_Material_:
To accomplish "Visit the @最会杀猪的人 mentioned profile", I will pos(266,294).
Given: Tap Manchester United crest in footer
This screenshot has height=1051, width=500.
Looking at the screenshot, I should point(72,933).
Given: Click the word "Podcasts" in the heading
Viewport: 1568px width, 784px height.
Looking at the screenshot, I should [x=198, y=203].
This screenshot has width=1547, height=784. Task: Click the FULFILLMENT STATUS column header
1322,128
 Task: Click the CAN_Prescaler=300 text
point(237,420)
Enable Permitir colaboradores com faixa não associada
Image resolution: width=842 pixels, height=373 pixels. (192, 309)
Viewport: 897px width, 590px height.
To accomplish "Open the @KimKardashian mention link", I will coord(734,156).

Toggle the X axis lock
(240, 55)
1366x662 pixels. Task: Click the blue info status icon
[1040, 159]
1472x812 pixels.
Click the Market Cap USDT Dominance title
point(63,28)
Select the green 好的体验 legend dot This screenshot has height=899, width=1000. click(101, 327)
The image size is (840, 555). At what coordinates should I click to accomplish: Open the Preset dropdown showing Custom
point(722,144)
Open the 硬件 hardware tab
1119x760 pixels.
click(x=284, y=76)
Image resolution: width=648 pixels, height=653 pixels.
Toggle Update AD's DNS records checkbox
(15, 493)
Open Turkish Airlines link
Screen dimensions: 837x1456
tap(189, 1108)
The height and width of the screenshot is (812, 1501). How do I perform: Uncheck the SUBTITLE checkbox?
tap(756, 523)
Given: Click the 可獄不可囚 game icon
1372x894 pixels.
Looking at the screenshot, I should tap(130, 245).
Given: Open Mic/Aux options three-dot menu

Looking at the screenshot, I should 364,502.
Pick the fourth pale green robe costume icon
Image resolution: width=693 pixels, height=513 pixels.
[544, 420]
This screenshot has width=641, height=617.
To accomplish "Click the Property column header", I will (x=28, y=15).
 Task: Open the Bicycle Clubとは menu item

_What to do_: Convert every line of the listing above into a Markdown table with the columns "Row" and "Line," numbering each row and leaving out blank lines.

_Result below_:
| Row | Line |
|---|---|
| 1 | To accomplish "Visit the @最会杀猪的人 mentioned profile", I will pos(266,294). |
| 2 | Given: Tap Manchester United crest in footer |
| 3 | This screenshot has height=1051, width=500. |
| 4 | Looking at the screenshot, I should point(72,933). |
| 5 | Given: Click the word "Podcasts" in the heading |
| 6 | Viewport: 1568px width, 784px height. |
| 7 | Looking at the screenshot, I should [x=198, y=203]. |
| 8 | This screenshot has width=1547, height=784. Task: Click the FULFILLMENT STATUS column header |
| 9 | 1322,128 |
| 10 |  Task: Click the CAN_Prescaler=300 text |
| 11 | point(237,420) |
| 12 | Enable Permitir colaboradores com faixa não associada |
| 13 | Image resolution: width=842 pixels, height=373 pixels. (192, 309) |
| 14 | Viewport: 897px width, 590px height. |
| 15 | To accomplish "Open the @KimKardashian mention link", I will coord(734,156). |
| 16 | Toggle the X axis lock |
| 17 | (240, 55) |
| 18 | 1366x662 pixels. Task: Click the blue info status icon |
| 19 | [1040, 159] |
| 20 | 1472x812 pixels. |
| 21 | Click the Market Cap USDT Dominance title |
| 22 | point(63,28) |
| 23 | Select the green 好的体验 legend dot This screenshot has height=899, width=1000. click(101, 327) |
| 24 | The image size is (840, 555). At what coordinates should I click to accomplish: Open the Preset dropdown showing Custom |
| 25 | point(722,144) |
| 26 | Open the 硬件 hardware tab |
| 27 | 1119x760 pixels. |
| 28 | click(x=284, y=76) |
| 29 | Image resolution: width=648 pixels, height=653 pixels. |
| 30 | Toggle Update AD's DNS records checkbox |
| 31 | (15, 493) |
| 32 | Open Turkish Airlines link |
| 33 | Screen dimensions: 837x1456 |
| 34 | tap(189, 1108) |
| 35 | The height and width of the screenshot is (812, 1501). How do I perform: Uncheck the SUBTITLE checkbox? |
| 36 | tap(756, 523) |
| 37 | Given: Click the 可獄不可囚 game icon |
| 38 | 1372x894 pixels. |
| 39 | Looking at the screenshot, I should tap(130, 245). |
| 40 | Given: Open Mic/Aux options three-dot menu |
| 41 | Looking at the screenshot, I should 364,502. |
| 42 | Pick the fourth pale green robe costume icon |
| 43 | Image resolution: width=693 pixels, height=513 pixels. |
| 44 | [544, 420] |
| 45 | This screenshot has width=641, height=617. |
| 46 | To accomplish "Click the Property column header", I will (x=28, y=15). |
| 47 |  Task: Open the Bicycle Clubとは menu item |